> THE INPUT
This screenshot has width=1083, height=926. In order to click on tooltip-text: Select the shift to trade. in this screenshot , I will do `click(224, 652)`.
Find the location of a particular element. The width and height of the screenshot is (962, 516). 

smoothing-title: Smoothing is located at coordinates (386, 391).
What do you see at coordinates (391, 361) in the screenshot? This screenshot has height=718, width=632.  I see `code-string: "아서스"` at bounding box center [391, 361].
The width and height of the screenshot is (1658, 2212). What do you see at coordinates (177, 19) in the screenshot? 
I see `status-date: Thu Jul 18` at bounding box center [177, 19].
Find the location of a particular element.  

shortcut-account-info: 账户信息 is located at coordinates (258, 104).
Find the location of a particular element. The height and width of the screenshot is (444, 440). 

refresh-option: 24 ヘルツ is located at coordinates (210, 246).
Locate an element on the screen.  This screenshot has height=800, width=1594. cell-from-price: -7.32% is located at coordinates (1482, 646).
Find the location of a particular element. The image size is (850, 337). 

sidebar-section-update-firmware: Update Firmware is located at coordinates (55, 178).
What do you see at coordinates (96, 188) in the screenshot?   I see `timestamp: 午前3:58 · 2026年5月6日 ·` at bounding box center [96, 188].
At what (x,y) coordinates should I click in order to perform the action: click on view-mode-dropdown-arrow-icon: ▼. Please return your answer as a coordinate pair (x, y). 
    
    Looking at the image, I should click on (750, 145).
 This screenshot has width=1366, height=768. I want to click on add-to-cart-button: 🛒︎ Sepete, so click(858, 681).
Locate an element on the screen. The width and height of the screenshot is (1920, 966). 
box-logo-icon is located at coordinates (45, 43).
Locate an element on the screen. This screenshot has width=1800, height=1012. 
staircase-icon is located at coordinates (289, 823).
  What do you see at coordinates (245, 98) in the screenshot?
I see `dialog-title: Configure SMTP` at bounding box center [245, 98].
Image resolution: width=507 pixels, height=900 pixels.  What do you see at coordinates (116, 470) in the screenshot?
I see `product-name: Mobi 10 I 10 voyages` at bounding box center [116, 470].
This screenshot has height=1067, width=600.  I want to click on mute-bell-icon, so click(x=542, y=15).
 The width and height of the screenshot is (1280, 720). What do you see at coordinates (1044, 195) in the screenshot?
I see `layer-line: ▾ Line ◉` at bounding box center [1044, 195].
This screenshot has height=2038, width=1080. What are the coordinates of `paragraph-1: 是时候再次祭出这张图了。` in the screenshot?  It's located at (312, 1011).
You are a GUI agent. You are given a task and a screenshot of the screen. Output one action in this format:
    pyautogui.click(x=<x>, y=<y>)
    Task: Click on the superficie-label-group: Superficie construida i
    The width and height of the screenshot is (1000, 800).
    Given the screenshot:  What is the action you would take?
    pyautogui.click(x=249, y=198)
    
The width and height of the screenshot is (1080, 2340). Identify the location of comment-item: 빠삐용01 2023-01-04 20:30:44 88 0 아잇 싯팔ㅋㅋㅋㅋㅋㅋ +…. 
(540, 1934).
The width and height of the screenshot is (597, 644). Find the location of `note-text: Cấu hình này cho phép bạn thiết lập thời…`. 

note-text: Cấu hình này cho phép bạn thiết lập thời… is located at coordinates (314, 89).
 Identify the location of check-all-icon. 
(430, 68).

> WORK INSTRUCTION
Can you reproduce word for word the lines above, from the first one up to and including the line with "What do you see at coordinates (96, 188)"?

> TASK RESPONSE
This screenshot has width=1083, height=926. In order to click on tooltip-text: Select the shift to trade. in this screenshot , I will do `click(224, 652)`.
Find the location of a particular element. The width and height of the screenshot is (962, 516). 

smoothing-title: Smoothing is located at coordinates (386, 391).
What do you see at coordinates (391, 361) in the screenshot? This screenshot has height=718, width=632.  I see `code-string: "아서스"` at bounding box center [391, 361].
The width and height of the screenshot is (1658, 2212). What do you see at coordinates (177, 19) in the screenshot? 
I see `status-date: Thu Jul 18` at bounding box center [177, 19].
Find the location of a particular element.  

shortcut-account-info: 账户信息 is located at coordinates (258, 104).
Find the location of a particular element. The height and width of the screenshot is (444, 440). 

refresh-option: 24 ヘルツ is located at coordinates (210, 246).
Locate an element on the screen.  This screenshot has height=800, width=1594. cell-from-price: -7.32% is located at coordinates (1482, 646).
Find the location of a particular element. The image size is (850, 337). 

sidebar-section-update-firmware: Update Firmware is located at coordinates (55, 178).
What do you see at coordinates (96, 188) in the screenshot?   I see `timestamp: 午前3:58 · 2026年5月6日 ·` at bounding box center [96, 188].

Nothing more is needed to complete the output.